Aux termes de l’article L. 731-1 du code de l’entrée et du séjour des étrangers et du droit d’asile : « L’autorité administrative peut assigner à résidence l’étranger qui ne peut quitter immédiatement le territoire français mais dont l’éloignement demeure une perspective raisonnable, dans les cas suivants : / 1° L’étranger fait l’objet d’une décision portant obligation de quitter le territoire français, prise moins de trois ans auparavant, pour laquelle le délai de départ volontaire est expiré ou n’a pas été accordé (…) ». Aux termes de l’article R. 733-1 du même code : « L’autorité administrative qui a ordonné l’assignation à résidence de l’étranger en application des articles L. 731-1, L. 731-3, L. 731-4 ou L. 731-5 définit les modalités d’application de la mesure : / 1° Elle détermine le périmètre dans lequel il est autorisé à circuler muni des documents justifiant de son identité et de sa situation administrative et au sein duquel est fixée sa résidence (…) ».

Il ressort des mentions de l’arrêté attaqué que Mme B... a été assignée à résidence, pour une durée de quarante-cinq jours, renouvelable deux fois, dans le département du Val-d’Oise, et qu’il lui est fait obligation de se présenter chaque lundi et vendredi entre 9h00 et 11h00 à la brigade de gendarmerie de Roissy-en-France. Toutefois, il ne ressort pas des pièces du dossier que Mme B... résiderait dans le département du Val-d’Oise. Dans ces conditions, en l’assignant à résidence dans le département du Val-d’Oise au sein duquel n’est pas fixée sa résidence et en l’obligeant à se présenter à la brigade de gendarmerie de Roissy-en-France deux fois par semaine, le préfet du Val-d’Oise a entaché sa décision d’un défaut d’examen sérieux et complet de sa situation personnelle.

Il résulte de ce qui précède, sans qu’il soit besoin de se prononcer sur les autres moyens de la requête, que Mme B... est fondée à demander l’annulation de l’arrêté du 18 décembre 2025 par lequel le préfet du Val-d’Oise l’a assignée à résidence dans le département du Val-d’Oise.

Sur les conclusions accessoires :

Le présent jugement qui annule la décision d’assignation à résidence n’appelle aucune mesure d’exécution. Par suite, les conclusions à fin d’injonction ne peuvent qu’être rejetées.

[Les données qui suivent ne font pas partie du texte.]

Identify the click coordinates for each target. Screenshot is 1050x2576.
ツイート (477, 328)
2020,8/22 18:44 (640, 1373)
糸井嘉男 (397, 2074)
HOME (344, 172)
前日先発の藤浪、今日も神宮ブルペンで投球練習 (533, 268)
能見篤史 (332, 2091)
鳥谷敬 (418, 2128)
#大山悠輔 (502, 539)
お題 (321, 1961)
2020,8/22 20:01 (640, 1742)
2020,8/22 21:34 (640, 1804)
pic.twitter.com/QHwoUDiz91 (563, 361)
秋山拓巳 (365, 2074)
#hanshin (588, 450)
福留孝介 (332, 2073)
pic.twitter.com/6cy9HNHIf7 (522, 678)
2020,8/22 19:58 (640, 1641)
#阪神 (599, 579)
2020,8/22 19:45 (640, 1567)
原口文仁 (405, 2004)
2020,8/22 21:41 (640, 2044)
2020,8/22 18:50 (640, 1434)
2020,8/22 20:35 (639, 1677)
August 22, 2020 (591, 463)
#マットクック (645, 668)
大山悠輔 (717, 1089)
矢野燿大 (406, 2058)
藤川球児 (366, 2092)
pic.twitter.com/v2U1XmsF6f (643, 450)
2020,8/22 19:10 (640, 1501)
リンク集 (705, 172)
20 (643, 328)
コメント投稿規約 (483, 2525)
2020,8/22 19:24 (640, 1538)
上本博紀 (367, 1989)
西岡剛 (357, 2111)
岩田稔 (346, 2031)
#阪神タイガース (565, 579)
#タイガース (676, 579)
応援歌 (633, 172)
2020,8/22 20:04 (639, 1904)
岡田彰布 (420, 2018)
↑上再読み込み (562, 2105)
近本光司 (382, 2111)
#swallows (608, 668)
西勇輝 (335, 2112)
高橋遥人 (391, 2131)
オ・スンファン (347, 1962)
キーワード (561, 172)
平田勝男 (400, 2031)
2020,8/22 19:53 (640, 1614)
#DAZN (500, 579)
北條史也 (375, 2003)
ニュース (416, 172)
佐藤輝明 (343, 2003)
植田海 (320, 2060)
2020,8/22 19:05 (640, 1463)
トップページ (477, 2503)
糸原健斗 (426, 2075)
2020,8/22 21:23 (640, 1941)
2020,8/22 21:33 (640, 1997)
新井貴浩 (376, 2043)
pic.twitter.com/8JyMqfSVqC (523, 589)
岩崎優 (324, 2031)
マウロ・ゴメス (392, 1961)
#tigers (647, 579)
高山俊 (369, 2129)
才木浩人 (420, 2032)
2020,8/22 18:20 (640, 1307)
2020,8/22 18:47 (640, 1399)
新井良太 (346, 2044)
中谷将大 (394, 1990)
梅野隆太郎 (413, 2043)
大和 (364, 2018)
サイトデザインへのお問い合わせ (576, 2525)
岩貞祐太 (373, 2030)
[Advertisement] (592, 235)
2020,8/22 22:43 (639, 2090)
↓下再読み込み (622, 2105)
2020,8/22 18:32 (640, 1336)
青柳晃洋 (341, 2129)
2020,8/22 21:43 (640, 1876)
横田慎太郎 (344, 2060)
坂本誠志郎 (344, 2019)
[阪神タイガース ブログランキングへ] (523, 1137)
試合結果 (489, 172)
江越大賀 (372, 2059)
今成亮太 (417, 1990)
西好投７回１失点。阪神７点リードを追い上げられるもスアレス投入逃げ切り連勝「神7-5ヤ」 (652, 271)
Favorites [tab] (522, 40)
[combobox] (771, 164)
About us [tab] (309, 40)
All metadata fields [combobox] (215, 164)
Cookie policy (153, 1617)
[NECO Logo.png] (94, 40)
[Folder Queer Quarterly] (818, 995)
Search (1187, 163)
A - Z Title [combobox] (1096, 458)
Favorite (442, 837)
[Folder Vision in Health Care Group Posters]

Sur les frais liés au litige :

Dans les circonstances de l’espèce, il y a lieu de mettre à la charge de l’Etat la somme de 1 000 euros à verser à Mme B... sur le fondement de l’article L. 761-1 du code de justice administrative.


D E C I D E :


Article 1er : L’arrêté du 18 décembre 2025 par lequel le préfet du Val-d'Oise a assigné à résidence Mme B... dans le département du Val-d'Oise pour une durée de 45 jours, renouvelable deux fois, est annulé.

Article 2 : L’Etat versera à Mme B... une somme de 1 000 euros au titre de l’article L. 761-1 du code de justice administrative.

Article 3 : Le surplus des conclusions de la requête est rejeté.

Article 4 : Le présent jugement sera notifié à Mme A... B... et au préfet du Val-d'Oise.


Rendu public par mise à disposition au greffe le 14 janvier 2026

La magistrate désignée,
Signé
C. CHABROL
La greffière,
Signé
M. C...


La République mande et ordonne au préfet du Val-d'Oise en ce qui le concerne ou à tous commissaires de justice à ce requis en ce qui concerne les voies de droit commun, contre les parties privées, de pourvoir à l'exécution de la présente décision.